Round 5: Statistical Testing
The task: Alex wants to test whether premium subscribers have significantly higher satisfaction scores than free users — not just in this sample, but statistically. She needs a proper hypothesis test.
The Spreadsheet Way
Google Sheets has basic functions like AVERAGE, STDEV, and TTEST. Excel adds the Analysis ToolPak with more tests. But the options are limited, the output is minimal, and customization is difficult. For anything beyond a basic t-test, you're stuck.
The Python Way
from scipy import stats
premium = stream[stream['subscription'] == 'premium']['satisfaction']
free = stream[stream['subscription'] == 'free']['satisfaction']
t_stat, p_value = stats.ttest_ind(premium, free)
print(f"t-statistic: {t_stat:.3f}")
print(f"p-value: {p_value:.4f}")
Python offers every statistical test covered in this course (and far beyond), with detailed output and full customization. You'll use scipy.stats starting in Chapter 8 and throughout Parts 4-6.
Verdict: Python wins for anything beyond basic calculations.
Spreadsheets can do simple statistics. Python can do all the statistics.
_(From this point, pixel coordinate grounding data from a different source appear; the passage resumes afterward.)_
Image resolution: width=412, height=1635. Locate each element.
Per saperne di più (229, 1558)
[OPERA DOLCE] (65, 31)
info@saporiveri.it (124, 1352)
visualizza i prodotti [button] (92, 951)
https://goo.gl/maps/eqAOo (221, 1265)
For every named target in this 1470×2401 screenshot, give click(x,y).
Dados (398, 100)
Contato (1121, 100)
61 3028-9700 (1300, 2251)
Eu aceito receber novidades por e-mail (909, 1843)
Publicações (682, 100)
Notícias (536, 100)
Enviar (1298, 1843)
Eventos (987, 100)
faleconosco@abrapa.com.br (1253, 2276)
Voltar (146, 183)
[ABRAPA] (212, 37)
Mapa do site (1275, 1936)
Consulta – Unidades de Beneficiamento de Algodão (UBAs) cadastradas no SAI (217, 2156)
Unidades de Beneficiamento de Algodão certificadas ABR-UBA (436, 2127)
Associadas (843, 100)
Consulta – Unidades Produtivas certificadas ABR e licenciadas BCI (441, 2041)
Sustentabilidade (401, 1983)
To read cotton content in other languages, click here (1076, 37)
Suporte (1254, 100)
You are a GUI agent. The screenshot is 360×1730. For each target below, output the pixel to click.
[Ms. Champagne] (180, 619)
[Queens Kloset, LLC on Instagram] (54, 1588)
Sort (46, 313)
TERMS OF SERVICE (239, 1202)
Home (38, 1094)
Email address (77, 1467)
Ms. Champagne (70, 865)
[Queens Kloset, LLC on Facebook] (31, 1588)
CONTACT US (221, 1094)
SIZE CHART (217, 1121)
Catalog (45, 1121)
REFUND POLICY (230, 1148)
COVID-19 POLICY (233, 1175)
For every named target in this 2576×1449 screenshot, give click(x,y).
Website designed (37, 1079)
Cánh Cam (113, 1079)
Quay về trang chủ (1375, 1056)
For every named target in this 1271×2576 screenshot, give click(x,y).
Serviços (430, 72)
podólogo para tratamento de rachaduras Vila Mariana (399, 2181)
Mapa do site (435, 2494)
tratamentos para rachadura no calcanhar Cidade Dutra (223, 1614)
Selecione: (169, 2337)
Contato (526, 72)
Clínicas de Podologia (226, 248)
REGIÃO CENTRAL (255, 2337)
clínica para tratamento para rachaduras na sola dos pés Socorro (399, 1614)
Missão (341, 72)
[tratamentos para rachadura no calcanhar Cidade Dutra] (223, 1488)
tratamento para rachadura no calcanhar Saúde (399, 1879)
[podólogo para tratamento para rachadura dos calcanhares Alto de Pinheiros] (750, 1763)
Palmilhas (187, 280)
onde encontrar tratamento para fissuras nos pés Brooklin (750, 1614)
For this course, you'll need Python.
The Scoreboard
| Round | Task | Winner |
|---|---|---|
| 1 | Quick small-data calculations | Spreadsheet |
| 2 | Large-scale weekly analysis | Python |
| 3 | Sharing with non-technical audience | Spreadsheet |
| 4 | Reproducing past analysis | Python |
| 5 | Statistical testing | Python |
The Real Lesson
The debate between spreadsheets and code isn't about which tool is "better." It's about which tool fits the task.
Professional data analysts almost always use both. Alex's ideal workflow might look like this:
- Receive data as a CSV file
- Analyze it in a Jupyter notebook (Python)
- Export key results to a Google Sheet or dashboard for stakeholders
- Archive the notebook for reproducibility
The sign of a sophisticated analyst isn't tool loyalty — it's tool fluency. Know what each tool does well, know what it does poorly, and pick the right one for the job.
That said, this course will lean heavily on Python, for good reason. The statistical methods you'll learn in Chapters 8-24 require capabilities that spreadsheets simply don't have. Learning Python now means you'll have the right tool ready when the tasks get more complex.
Your Turn
Think about a task you do regularly that involves data — it could be tracking expenses, managing a fantasy sports team, organizing survey results for a club, or analyzing grades.
- Do you currently use a spreadsheet, paper, or some other method?
- Would Python be a better fit for any part of that task? Why or why not?
- Is there a part of the task where a spreadsheet is genuinely the right tool?
Write a short paragraph making the case for how you'd split the work between tools. There's no wrong answer — the goal is to start thinking like someone who chooses tools strategically rather than by habit.